Ngeban, Kontainer Tabrak Truk

  • Bagian Humas
  • Jumat, 17 Oktober 2003

Kecelakaan terjadi di Jombang dua minggu terakhir, tergolong tinggi. Setelah rombongan santri Pondok Pesantren Bahrul Ulum yang sekeluarga ditabrak bus beberapa waktu lalu, kini giliran mobil Kontainer nopol B 9893 BX bertabrakan dengan truk gandeng nopol R 2009 BB. Kecelakaan ini terjadi di Jl Raya Glagahan Perak (16/10), kemarin. Meskipun tidak ada korban jiwa, tapi bodi depan Kontainer ringsek dan ban truk tidak bisa berjalan, sehingga mengakibatkan arus lalu-lintas macet.
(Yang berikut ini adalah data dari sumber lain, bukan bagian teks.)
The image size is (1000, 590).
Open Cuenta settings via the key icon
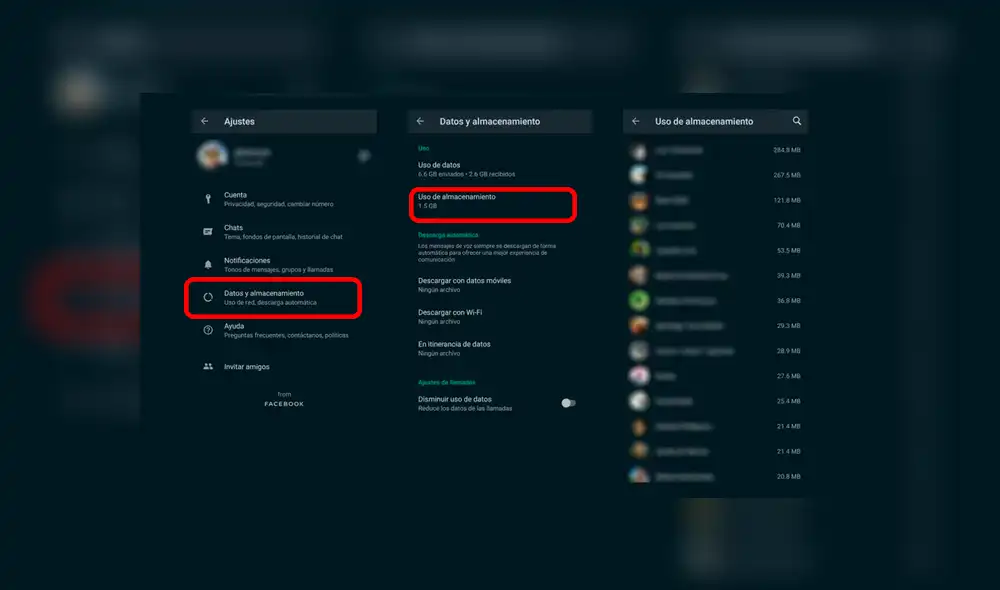(x=208, y=197)
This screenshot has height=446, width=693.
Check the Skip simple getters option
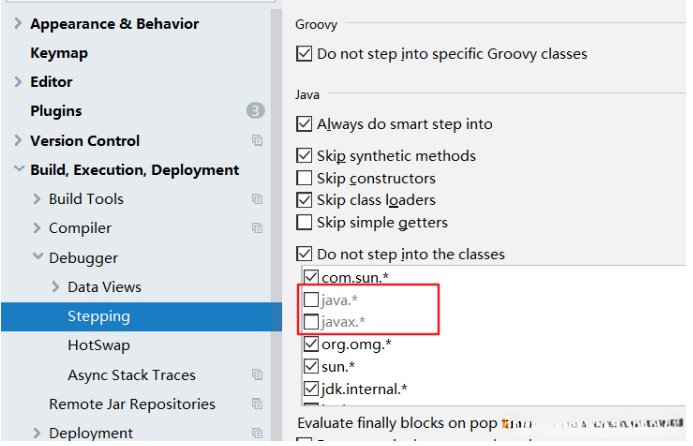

Menurut pengemudi Kontainer, Mansyur, 43, warga Gedokan Surabaya, peristiwa kecelakaan itu terjadi pada sekitar pukul 04.30, ketika melaju dari arah barat dengan kecepatan cukup tinggi. Tepat di Desa Glagahan, sekitar km 10 arah Jombang, truk menabrak truk gandeng yang hendak berjalan, setelah mengganti ban.

Beruntung, tidak ada korban jiwa dalam kecelakaan tersebut. Mansyur dan kernetnya, Zainal, 21, yang juga warga Gedokan Surabaya tidak mengalami cedera sedikitpun, meskipun bodi depan Kontainer itu ringsek. "Saya kira, truk itu berjalan. Karena itu, saya tidak ngerem sama sekali, dan kemudian menabrak," tuturnya.

Tidak jauh berbeda dengan awak Kontainer itu, sopir truk gandeng, Nurochim, 42, dan kernetnya Diono, 23, keduanya warga Cidago Kebaren Banyumas Jateng, juga tidak mengalami luka.

Kasatlantas Polres Jombang, AKP Katirin, SH ketika dikonfirmasi melalui Kanit Laka Ipda H Katino di TKP membenarkan. Diduga, pengemudi Kontainer itu mengantuk, karena tidak ada bekas rem kontainer sama sekali. "Kalau misalkan pengemudi kontainer tidak mengantuk, pasti ada upaya menghentikan laju kendaraannya," katanya, seraya menambahkan dua kendaraan tersebut akan dibawa ke Kantor Satlantas sebagai barang bukti, guna pemeriksaan lebih lanjut.